* EXERCISE GOAL
In the records below, find the line that contains "You are a computer-use". Retype that line and all the lines after it through the end, leaving out the pictures.
━━━
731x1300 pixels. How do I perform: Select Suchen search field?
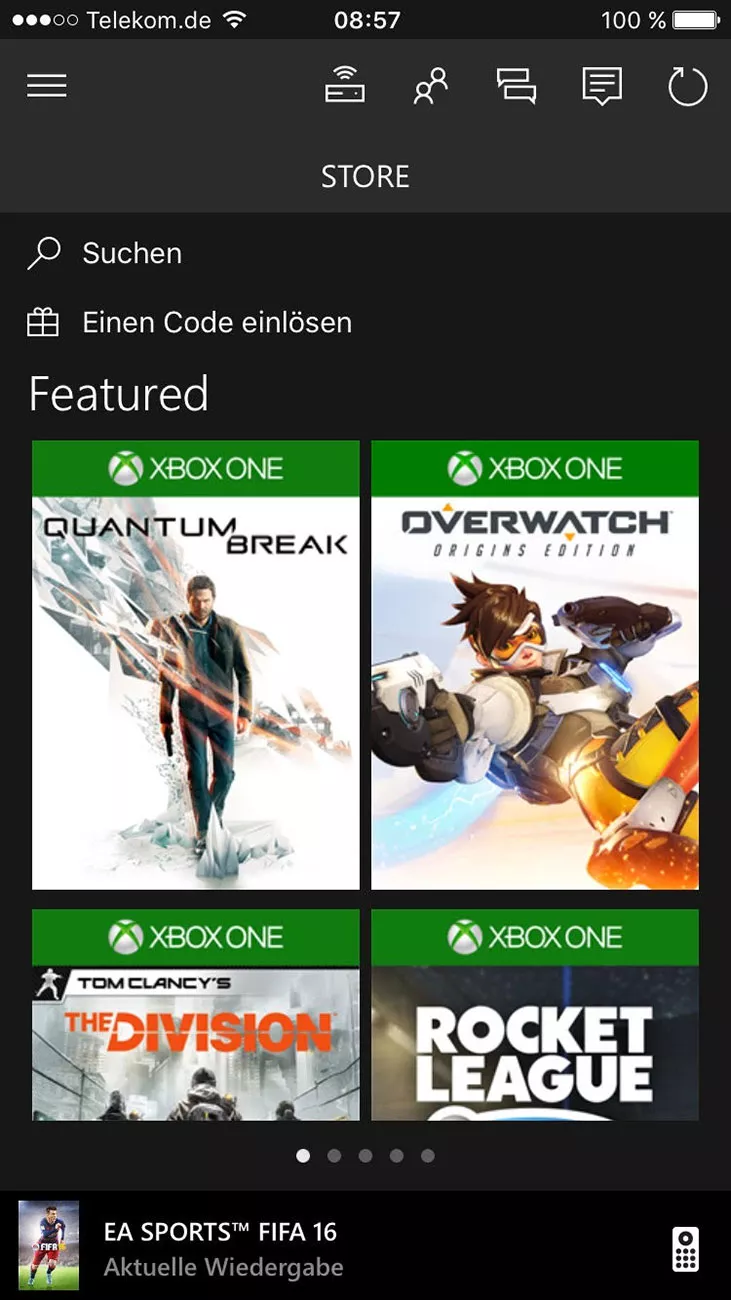[365, 254]
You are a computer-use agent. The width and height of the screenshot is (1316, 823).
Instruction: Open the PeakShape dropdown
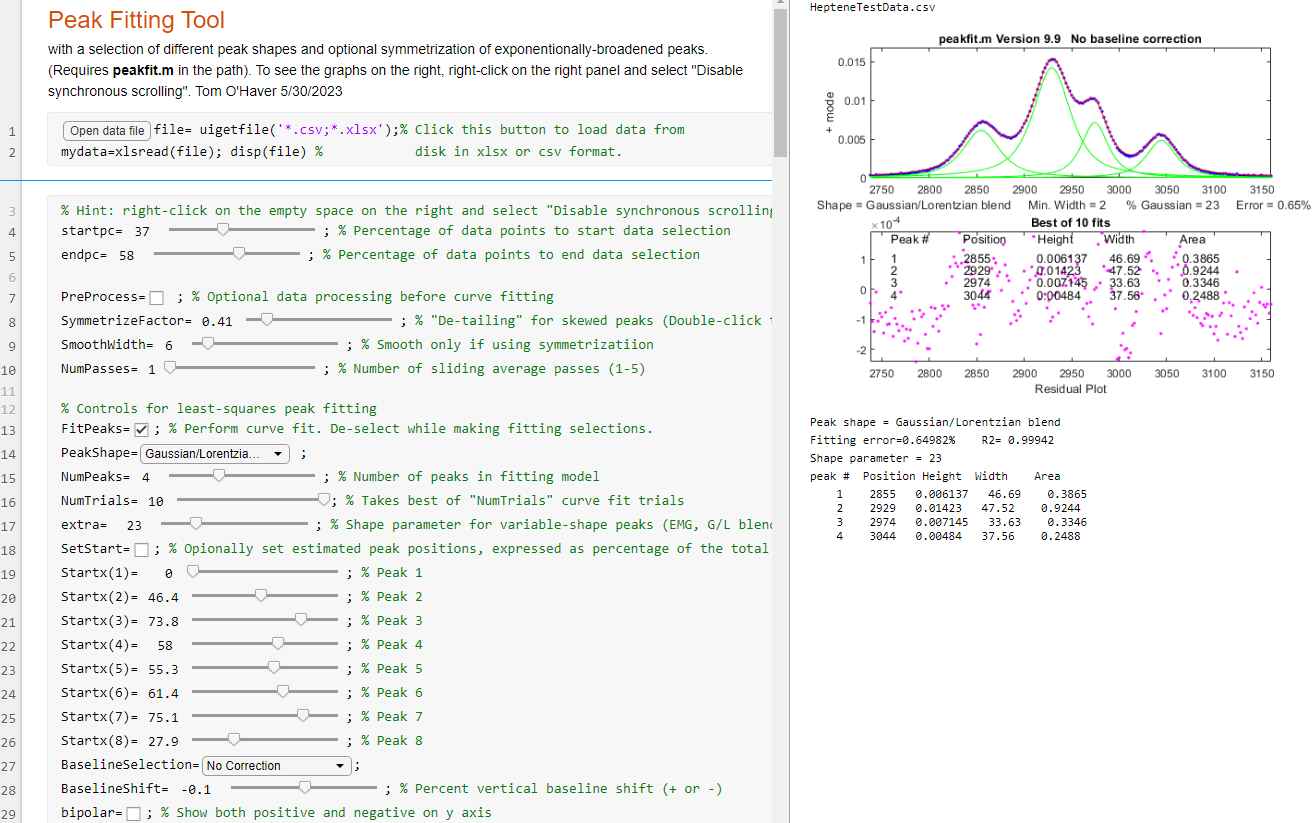coord(214,454)
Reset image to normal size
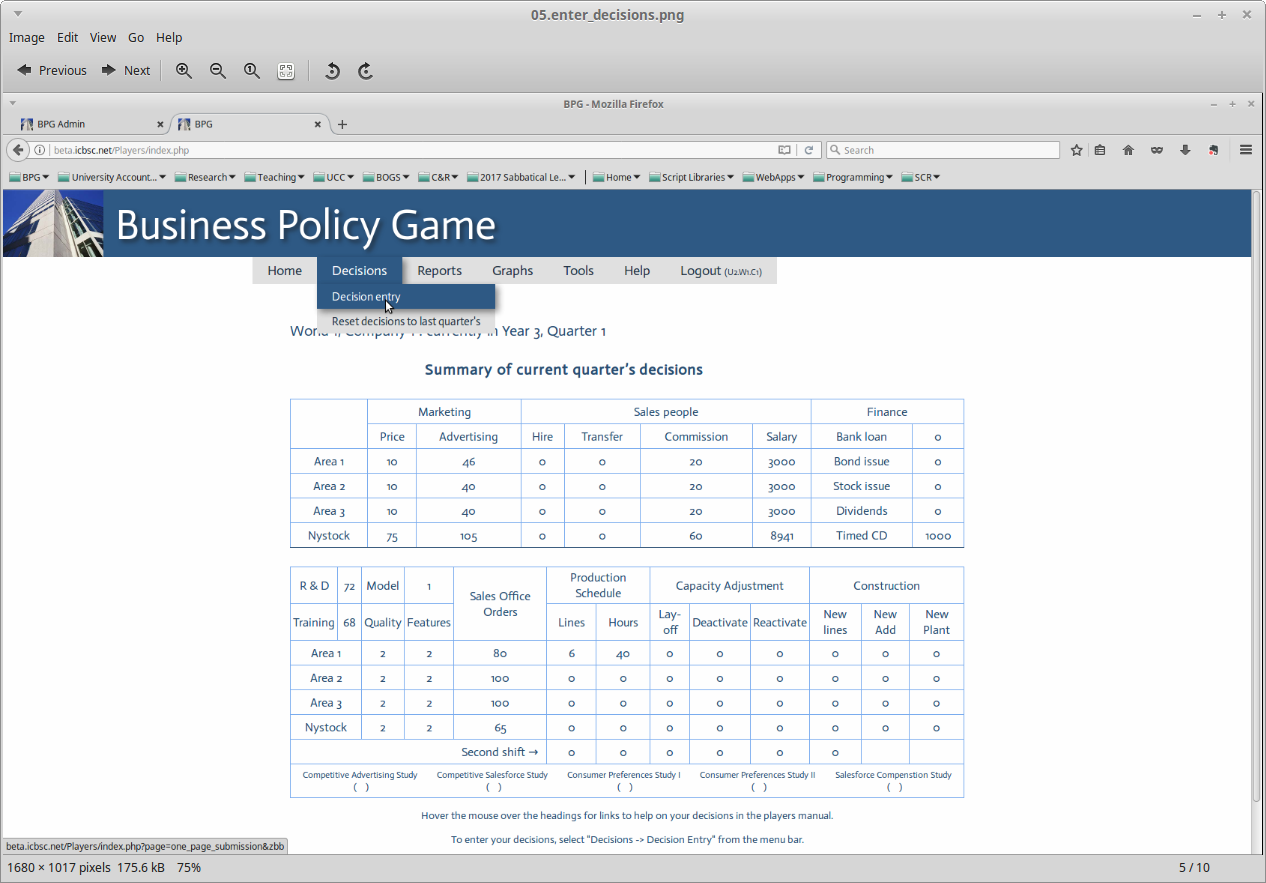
━━━
* RESULT OF THE EXERCISE
You are a computer-use agent. The width and height of the screenshot is (1316, 823).
Instruction: Open the PeakShape dropdown
coord(214,454)
Reset image to normal size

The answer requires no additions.